At this point, it's kinda too bad that they scrapped the closed ecology that was in the UO beta. I'd love to see it in action in a shard with only a handful of players.

I spoke too soon about not having the patience to stick with it. I've rolled up a couple of characters, a bard and a craftsman. It's pretty cool that you can have 3 (or more?) game instances running at once on UOSecondAge, so I'm macroing my guys up to a decent skill level simultaneously. My finest encounter so far was provoking a grizzly bear onto a troll, then helping bash it to death with hammer. It had a magic helmet for loot, but I have no idea its enchantment yet. Barding is great fun.

Running Man wrote:

I spoke too soon about not having the patience to stick with it. I've rolled up a couple of characters, a bard and a craftsman. It's pretty cool that you can have 3 (or more?) game instances running at once on UOSecondAge, so I'm macroing my guys up to a decent skill level simultaneously. My finest encounter so far was provoking a grizzly bear onto a troll, then helping bash it to death with hammer. It had a magic helmet for loot, but I have no idea its enchantment yet. Barding is great fun.

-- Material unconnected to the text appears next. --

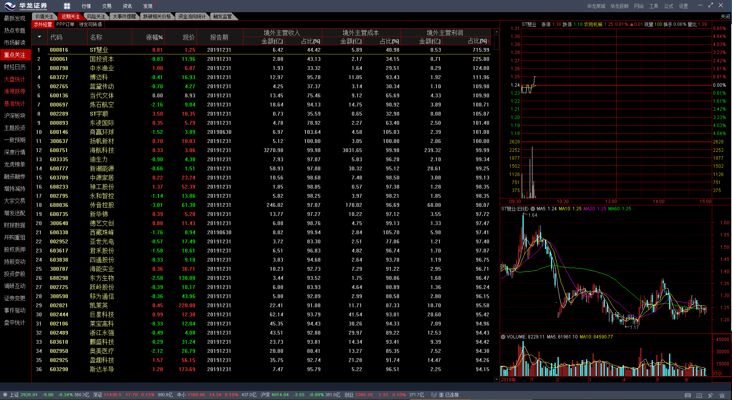Viewport: 732px width, 400px height.
Task: Click the satellite dish signal icon
Action: [x=710, y=395]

Glad I could assist you in finding a place to have some fun! I've been around the freeshard scene off and on for over a decade and Derrick & company really do run a top notch show and have been doing so for years. Razor (think UO:Assist on steroids) really takes a lot of the pain out of training & the UO:SecondAge wiki & guides have a lot of great skill-gaining info as well. I'm not heavily macroing at the moment, since I have some developed/partially developed characters from a few years back (they never delete old chars/accts), choosing to play more "naturally" on a dexxer/blacksmith. Razor certainly comes in handy for both mining & blacksmithing, though, since I have some carpal tunnel-esque issues.

*3 accounts is what you're allowed, getting caught with more can result in accounts being banned.

No_Chance wrote:
Running Man wrote:

I spoke too soon about not having the patience to stick with it. I've rolled up a couple of characters, a bard and a craftsman. It's pretty cool that you can have 3 (or more?) game instances running at once on UOSecondAge, so I'm macroing my guys up to a decent skill level simultaneously. My finest encounter so far was provoking a grizzly bear onto a troll, then helping bash it to death with hammer. It had a magic helmet for loot, but I have no idea its enchantment yet. Barding is great fun.

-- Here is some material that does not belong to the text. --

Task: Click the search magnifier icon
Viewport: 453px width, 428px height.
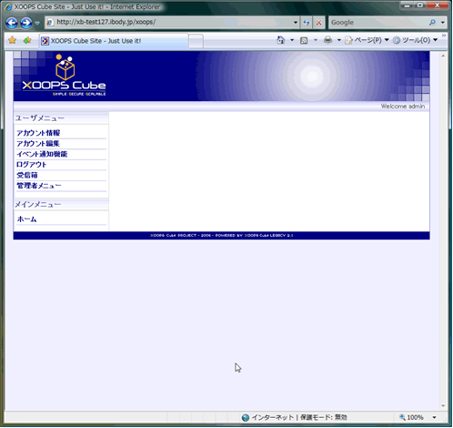Action: [x=432, y=22]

Glad I could assist you in finding a place to have some fun! I've been around the freeshard scene off and on for over a decade and Derrick & company really do run a top notch show and have been doing so for years. Razor (think UO:Assist on steroids) really takes a lot of the pain out of training & the UO:SecondAge wiki & guides have a lot of great skill-gaining info as well. I'm not heavily macroing at the moment, since I have some developed/partially developed characters from a few years back (they never delete old chars/accts), choosing to play more "naturally" on a dexxer/blacksmith. Razor certainly comes in handy for both mining & blacksmithing, though, since I have some carpal tunnel-esque issues.

*3 accounts is what you're allowed, getting caught with more can result in accounts being banned.

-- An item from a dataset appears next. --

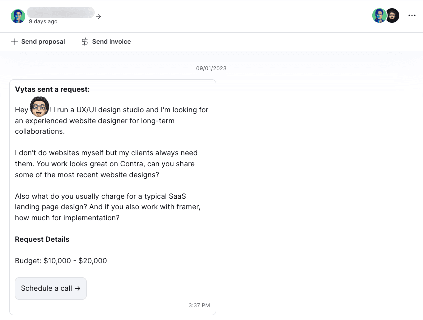Select the Send proposal text label
The image size is (423, 320).
point(43,42)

This makes me miss my old tower with my treasure in the basement, i can't even remember what I had in there.

There's a new server called Ultima Online Forever that went live 1/18/13. It focuses on the UO:Renaissance era without Trammel. The housing is customizable and skill gains vary based on the relative safety of where they're practiced. In towns or other guard zones, you'll get a gain penalty. In dungeons you get up to a 30% bonus. I switched over from UO:Second Age because the archery on that server's era is pretty gimped.

edit: doublepost

Running Man wrote:

There's a new server called Ultima Online Forever that went live 1/18/13. It focuses on the UO:Renaissance era without Trammel. The housing is customizable and skill gains vary based on the relative safety of where they're practiced. In towns or other guard zones, you'll get a gain penalty. In dungeons you get up to a 30% bonus. I switched over from UO:Second Age because the archery on that server's era is pretty gimped.

This is pretty tempting, I may have to check this out.